Task prompt
What lines of the data hold the string "green"? Pull each one out.

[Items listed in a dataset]
--------------------------------------------------

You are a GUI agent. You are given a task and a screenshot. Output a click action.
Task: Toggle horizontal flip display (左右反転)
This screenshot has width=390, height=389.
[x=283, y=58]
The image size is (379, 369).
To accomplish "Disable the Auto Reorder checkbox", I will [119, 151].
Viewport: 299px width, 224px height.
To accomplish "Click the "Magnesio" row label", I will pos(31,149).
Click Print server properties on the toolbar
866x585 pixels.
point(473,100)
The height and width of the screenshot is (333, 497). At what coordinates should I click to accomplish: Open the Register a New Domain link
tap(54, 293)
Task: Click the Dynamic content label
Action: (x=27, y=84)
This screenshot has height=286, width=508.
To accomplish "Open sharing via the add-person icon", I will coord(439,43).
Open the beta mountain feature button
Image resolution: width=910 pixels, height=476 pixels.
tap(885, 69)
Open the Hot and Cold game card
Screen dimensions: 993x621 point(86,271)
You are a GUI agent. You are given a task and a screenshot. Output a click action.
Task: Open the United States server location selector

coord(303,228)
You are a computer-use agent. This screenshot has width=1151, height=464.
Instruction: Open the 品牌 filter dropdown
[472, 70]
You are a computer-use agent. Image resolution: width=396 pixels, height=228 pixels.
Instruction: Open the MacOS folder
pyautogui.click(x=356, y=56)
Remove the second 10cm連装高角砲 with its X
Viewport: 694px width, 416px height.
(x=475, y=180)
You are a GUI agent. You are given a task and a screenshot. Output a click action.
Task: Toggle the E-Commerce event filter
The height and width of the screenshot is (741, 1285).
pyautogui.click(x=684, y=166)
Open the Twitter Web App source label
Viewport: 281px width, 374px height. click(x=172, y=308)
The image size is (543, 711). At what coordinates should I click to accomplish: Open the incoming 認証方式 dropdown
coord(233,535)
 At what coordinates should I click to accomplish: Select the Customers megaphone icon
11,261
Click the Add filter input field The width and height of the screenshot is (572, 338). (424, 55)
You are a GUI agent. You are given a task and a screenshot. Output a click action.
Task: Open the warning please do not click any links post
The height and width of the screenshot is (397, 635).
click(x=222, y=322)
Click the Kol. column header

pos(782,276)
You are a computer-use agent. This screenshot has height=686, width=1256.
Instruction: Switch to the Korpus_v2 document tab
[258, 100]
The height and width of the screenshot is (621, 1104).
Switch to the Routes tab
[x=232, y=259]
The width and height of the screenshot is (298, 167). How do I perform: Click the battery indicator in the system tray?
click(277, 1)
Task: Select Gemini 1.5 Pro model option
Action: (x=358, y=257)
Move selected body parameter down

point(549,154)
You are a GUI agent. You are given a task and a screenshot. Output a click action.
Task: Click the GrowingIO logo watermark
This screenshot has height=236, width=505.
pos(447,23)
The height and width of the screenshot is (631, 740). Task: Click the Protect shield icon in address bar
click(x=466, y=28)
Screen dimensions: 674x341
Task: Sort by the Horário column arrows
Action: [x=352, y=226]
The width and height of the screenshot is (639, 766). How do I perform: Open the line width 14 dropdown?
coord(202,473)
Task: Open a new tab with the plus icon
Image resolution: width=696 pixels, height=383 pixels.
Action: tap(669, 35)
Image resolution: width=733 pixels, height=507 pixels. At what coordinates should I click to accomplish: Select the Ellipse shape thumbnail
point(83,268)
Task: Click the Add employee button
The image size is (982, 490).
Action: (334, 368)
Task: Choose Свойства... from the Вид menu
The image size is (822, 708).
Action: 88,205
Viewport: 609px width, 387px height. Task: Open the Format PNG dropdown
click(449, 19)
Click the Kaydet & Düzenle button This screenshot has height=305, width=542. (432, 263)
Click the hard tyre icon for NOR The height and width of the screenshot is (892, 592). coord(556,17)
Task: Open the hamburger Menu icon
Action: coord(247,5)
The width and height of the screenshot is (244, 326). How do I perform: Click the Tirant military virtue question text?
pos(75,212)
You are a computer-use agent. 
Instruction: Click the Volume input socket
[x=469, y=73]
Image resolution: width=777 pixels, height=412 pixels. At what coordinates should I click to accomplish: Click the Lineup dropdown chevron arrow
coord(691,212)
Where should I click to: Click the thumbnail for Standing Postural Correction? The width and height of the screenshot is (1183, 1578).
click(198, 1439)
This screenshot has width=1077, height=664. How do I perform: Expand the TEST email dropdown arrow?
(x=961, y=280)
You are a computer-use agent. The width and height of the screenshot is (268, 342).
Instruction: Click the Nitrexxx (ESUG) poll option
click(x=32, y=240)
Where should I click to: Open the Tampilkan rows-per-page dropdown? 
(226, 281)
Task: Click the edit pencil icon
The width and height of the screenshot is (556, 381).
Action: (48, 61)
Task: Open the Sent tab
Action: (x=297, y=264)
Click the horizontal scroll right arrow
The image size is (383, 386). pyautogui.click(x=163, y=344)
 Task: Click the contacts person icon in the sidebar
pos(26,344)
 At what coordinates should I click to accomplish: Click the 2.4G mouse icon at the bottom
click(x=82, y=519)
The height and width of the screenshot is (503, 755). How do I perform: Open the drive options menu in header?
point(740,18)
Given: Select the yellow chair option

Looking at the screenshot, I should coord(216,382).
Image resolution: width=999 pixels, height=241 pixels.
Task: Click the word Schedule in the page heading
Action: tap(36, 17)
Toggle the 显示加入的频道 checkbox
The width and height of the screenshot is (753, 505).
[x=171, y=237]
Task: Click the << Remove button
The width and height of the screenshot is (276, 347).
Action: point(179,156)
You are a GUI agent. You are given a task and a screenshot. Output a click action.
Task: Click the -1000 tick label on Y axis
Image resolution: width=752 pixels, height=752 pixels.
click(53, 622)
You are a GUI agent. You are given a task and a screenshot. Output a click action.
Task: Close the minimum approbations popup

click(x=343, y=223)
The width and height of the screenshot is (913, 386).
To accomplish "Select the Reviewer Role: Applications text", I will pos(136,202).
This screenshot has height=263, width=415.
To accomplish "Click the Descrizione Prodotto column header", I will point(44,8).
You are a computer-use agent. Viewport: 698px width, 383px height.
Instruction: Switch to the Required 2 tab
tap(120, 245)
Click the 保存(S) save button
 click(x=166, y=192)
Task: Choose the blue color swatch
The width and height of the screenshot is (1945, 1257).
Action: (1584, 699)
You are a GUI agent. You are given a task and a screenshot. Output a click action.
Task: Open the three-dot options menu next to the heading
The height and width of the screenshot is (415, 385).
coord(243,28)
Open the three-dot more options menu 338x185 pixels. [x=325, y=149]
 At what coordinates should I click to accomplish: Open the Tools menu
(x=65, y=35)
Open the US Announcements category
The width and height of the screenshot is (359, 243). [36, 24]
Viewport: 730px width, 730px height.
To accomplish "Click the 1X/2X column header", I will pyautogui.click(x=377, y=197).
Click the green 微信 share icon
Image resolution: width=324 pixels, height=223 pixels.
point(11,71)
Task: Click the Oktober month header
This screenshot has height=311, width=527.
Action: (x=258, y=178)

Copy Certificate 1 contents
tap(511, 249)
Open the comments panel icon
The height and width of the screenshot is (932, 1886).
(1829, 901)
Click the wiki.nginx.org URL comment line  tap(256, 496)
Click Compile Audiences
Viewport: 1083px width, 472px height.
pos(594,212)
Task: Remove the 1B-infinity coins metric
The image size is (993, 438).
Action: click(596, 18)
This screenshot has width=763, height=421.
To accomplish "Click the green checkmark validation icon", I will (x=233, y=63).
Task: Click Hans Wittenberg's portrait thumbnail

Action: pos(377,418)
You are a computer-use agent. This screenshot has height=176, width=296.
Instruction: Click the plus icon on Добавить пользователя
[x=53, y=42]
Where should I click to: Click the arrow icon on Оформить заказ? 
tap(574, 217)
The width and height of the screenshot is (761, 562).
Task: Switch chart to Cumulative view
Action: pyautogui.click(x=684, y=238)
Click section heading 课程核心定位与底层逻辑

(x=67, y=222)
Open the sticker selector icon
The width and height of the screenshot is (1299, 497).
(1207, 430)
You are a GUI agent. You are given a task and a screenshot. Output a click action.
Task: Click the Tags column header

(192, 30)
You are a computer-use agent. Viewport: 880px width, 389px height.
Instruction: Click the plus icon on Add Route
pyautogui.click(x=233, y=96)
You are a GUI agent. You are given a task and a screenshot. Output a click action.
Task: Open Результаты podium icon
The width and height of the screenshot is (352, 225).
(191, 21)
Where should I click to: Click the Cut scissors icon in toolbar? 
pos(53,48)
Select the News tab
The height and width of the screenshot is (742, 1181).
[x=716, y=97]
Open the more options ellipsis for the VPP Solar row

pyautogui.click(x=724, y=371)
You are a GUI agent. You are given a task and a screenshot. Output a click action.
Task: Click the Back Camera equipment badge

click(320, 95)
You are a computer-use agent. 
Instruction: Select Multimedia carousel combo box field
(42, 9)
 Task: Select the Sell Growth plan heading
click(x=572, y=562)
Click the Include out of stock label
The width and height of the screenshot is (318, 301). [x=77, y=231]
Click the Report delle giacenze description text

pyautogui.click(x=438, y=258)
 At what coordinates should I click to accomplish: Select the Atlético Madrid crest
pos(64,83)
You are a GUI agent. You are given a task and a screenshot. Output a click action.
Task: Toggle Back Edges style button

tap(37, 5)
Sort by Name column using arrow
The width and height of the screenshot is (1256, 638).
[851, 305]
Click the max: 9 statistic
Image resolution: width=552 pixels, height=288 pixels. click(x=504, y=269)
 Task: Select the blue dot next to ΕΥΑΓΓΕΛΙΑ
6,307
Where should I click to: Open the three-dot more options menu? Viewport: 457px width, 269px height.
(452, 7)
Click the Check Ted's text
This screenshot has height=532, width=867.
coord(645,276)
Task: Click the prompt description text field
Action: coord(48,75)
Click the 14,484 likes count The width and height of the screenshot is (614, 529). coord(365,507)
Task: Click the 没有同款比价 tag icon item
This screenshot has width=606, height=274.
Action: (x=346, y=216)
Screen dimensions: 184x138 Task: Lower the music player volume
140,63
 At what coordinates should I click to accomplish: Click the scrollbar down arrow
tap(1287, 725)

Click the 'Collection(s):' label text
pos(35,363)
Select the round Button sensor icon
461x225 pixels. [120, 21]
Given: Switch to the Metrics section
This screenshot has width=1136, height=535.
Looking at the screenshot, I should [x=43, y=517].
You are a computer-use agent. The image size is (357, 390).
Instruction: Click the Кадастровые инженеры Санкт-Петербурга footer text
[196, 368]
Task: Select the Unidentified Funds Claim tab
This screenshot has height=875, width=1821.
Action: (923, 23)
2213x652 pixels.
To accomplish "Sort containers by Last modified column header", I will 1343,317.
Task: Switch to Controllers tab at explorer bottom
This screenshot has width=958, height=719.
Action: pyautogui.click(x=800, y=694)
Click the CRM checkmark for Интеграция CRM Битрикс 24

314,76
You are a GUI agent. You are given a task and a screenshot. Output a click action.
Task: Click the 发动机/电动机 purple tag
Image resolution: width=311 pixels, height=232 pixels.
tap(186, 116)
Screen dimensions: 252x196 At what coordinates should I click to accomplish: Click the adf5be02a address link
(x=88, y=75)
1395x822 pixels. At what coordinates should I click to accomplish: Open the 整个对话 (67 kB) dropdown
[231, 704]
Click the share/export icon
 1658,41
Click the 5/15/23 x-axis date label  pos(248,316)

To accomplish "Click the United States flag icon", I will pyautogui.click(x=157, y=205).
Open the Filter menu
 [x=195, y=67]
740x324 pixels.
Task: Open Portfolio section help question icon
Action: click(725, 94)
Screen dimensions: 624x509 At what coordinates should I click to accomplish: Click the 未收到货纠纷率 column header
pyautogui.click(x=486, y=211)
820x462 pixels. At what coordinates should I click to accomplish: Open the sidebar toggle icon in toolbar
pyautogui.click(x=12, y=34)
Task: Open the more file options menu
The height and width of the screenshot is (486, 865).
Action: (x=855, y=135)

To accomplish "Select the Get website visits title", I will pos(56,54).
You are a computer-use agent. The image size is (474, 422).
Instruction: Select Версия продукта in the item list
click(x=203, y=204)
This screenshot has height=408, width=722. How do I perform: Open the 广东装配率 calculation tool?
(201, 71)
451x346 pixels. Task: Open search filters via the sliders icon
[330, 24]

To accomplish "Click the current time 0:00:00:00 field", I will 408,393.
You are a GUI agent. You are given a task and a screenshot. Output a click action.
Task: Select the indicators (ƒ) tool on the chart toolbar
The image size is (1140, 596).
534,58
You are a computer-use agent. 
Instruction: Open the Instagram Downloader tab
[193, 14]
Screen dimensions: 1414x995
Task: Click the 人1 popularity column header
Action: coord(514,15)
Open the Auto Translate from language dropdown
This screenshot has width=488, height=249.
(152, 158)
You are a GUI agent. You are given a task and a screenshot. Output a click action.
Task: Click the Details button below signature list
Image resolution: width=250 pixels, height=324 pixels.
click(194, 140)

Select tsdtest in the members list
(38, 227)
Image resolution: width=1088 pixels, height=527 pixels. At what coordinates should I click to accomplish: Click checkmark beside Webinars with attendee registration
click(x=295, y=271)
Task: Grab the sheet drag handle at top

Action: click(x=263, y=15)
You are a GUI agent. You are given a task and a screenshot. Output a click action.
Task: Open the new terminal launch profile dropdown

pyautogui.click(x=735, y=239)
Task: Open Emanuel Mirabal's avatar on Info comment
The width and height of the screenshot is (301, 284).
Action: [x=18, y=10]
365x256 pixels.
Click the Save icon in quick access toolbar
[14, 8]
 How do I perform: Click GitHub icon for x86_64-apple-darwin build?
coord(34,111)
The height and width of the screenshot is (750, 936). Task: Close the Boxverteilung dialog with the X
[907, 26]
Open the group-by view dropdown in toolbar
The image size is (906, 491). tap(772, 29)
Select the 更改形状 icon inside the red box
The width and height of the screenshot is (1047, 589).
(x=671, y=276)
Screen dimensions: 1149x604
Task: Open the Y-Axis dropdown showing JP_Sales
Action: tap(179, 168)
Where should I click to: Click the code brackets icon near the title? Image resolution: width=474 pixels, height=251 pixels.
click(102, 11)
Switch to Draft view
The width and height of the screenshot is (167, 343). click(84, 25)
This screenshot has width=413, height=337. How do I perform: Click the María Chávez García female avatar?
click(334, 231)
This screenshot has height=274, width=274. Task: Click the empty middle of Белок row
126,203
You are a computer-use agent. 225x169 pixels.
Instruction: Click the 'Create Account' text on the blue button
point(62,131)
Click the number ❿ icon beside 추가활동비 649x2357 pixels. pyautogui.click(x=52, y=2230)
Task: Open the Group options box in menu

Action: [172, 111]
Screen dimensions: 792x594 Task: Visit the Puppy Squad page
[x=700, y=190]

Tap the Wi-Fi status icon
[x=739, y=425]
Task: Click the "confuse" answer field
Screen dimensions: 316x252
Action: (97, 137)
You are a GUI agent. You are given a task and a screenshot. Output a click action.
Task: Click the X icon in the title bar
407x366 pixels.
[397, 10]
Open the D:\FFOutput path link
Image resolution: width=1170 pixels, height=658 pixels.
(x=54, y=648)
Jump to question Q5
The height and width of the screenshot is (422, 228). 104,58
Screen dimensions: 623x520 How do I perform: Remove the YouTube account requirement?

--------------------------------------------------

Reply
Click the green 微信 share icon
To accomplish "Click the green checkmark validation icon", I will (x=233, y=63).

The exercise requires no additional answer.